Keira Kennely Martin mendengkus kesal, selagi membiarkan matanya menyalang, menatap pria yang duduk di salah satu meja sebuah kafe, tempatnya bekerja.
"Hey."
Keira sedikit terhenyak, kala seseorang tiba-tiba menyikut pelan lengannya. Ia menoleh, mendapati rekan kerjanya - Alexa tengah menatapnya sembari tersenyum menggoda. "Apa?"
"Kau sedang ada kontes beradu tatap, dengan pria tampan di sana?" Alexa menunjuk arah pria yang tadi bersitatap dengan Keira menggunakan pergerakan dagu dan kerlingan mata.
Keira melirik sebentar ke arah pria tersebut, kemudian menggeleng. "Tidak."
Alexa terkekeh. "Mengaku saja. Dia cukup tampan, bahkan sangat tampan. Kau beruntung, memiliki seorang pengagum sepertinya."

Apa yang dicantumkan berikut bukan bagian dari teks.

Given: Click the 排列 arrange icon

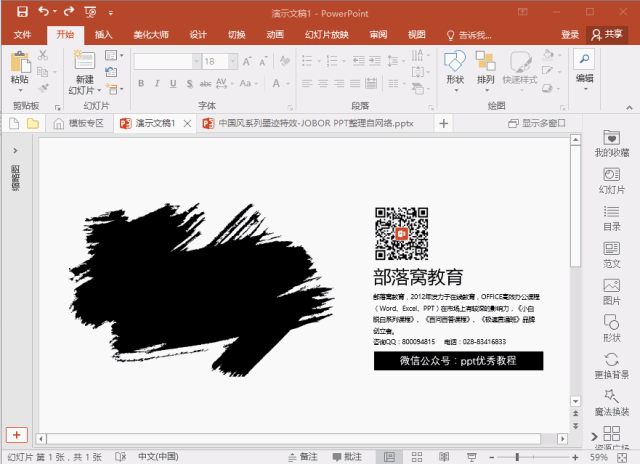Looking at the screenshot, I should (x=485, y=69).
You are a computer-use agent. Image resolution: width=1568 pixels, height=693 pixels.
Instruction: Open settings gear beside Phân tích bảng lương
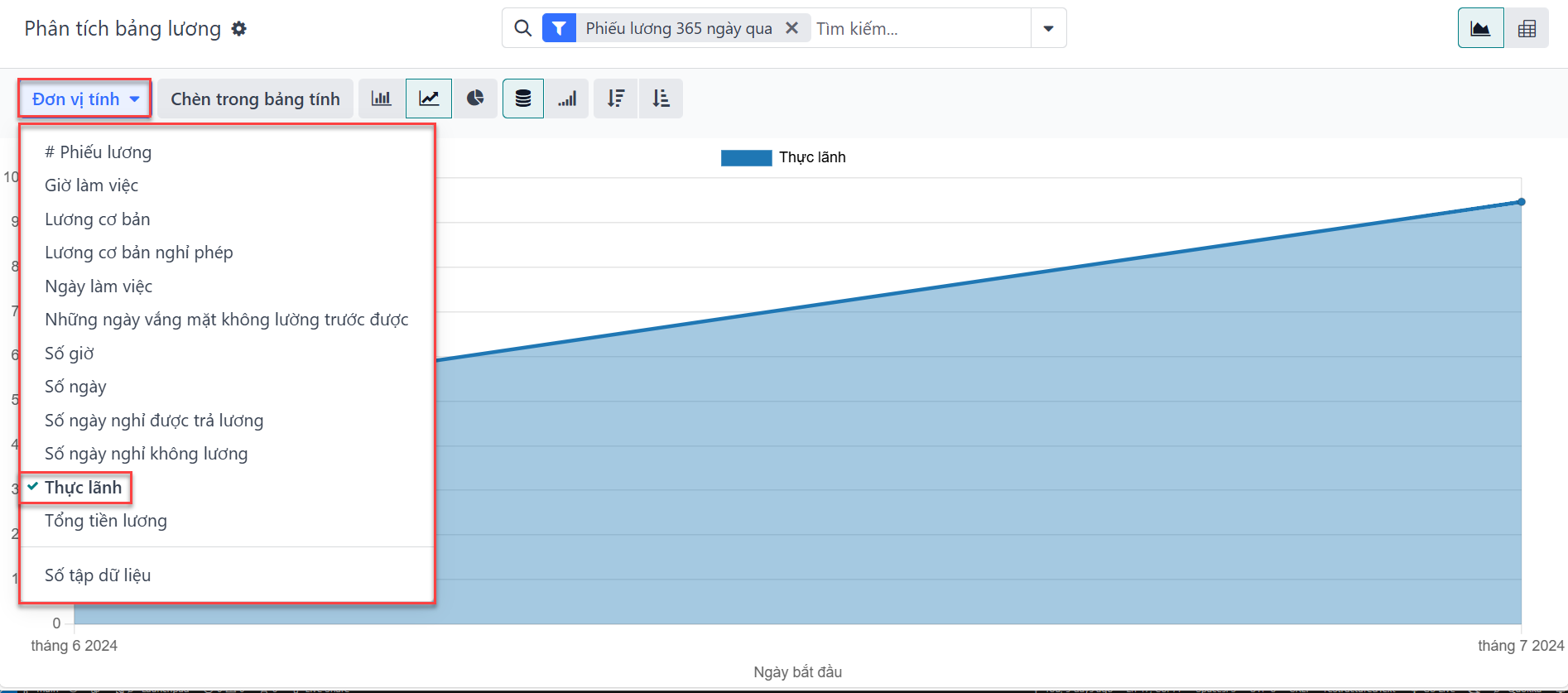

Keira terkekeh sinis. "Tampan. Itulah masalahnya. Tidak mungkin seorang pria tampan sepertinya, bersedia menjadi pengagum gadis sepertiku, Lexa."
Alexa mengernyitkan kening, membiarkan manik mata biru indahnya menelisik penampilan Keira dari ujung rambut, hingga ujung kaki. "Gadis sepertimu itu, maksudnya gadis seperti apa?"
Keira membuang napas kasar seraya memutar bola matanya malas. "Kau pura-pura buta, atau memang perlahan sudah mulai buta?" Ia menghentak kesal, kemudian menundukan pandangan, menelisik penampilannya sendiri. "Tubuhku tidak terlalu tinggi, berlemak, semakin membuatku terlihat gendut dan pendek. Aku juga tidak cantik," imbuhnya, sedikit terkesan putus asa.
Yang Keira katakan memang tidak salah. Dilihat dari sisi mana pun, bisa dikatakan, ia tidak menarik sama sekali. Tinggi tubuh yang hanya mencapai 160 centi diisi penuh dengan lemak sampai mencapai bobot 67, ditambah gaya berpakaiannya yang asal, membuat penampilannya semakin tidak memiliki daya tarik.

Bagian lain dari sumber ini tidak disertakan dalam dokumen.